Copy each line of the records that holds the string "computer".

◇ ◇ ◇

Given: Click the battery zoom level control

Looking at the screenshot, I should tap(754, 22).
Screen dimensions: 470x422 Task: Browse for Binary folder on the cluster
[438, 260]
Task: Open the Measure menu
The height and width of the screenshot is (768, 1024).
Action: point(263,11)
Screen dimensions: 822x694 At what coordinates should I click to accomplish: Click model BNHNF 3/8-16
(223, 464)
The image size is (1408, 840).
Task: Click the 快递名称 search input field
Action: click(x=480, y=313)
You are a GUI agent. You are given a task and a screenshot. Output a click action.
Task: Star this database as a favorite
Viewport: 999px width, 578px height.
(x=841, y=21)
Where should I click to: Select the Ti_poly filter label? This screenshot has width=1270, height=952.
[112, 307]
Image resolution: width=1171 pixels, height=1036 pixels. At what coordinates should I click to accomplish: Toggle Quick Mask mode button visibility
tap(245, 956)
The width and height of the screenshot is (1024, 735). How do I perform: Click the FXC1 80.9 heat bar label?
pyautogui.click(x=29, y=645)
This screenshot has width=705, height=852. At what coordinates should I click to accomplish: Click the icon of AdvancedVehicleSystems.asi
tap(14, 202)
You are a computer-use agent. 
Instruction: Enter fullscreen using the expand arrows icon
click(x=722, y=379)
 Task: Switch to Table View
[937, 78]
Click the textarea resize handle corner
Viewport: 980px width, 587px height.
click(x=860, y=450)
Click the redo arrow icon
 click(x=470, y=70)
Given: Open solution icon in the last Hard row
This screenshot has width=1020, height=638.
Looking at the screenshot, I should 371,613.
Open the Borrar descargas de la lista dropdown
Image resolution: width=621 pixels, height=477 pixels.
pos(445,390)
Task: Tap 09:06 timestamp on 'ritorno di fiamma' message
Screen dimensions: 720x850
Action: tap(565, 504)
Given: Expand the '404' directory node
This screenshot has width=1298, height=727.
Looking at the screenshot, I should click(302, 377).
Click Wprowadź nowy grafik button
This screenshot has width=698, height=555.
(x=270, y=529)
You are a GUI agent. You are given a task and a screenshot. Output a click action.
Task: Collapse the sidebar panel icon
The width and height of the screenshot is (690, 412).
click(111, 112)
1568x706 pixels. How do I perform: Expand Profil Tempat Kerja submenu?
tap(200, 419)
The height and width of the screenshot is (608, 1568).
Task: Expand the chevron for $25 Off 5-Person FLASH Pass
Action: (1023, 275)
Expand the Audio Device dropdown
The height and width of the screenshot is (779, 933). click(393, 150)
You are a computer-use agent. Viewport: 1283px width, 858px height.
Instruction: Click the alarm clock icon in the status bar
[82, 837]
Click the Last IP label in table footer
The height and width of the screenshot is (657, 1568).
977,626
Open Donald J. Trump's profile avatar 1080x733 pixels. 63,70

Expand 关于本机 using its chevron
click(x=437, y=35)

◇ ◇ ◇

*RESPONSE TO THE EXERCISE*.
You are a computer-use agent. 
You are a computer-use agent. Viewport: 1283px width, 858px height.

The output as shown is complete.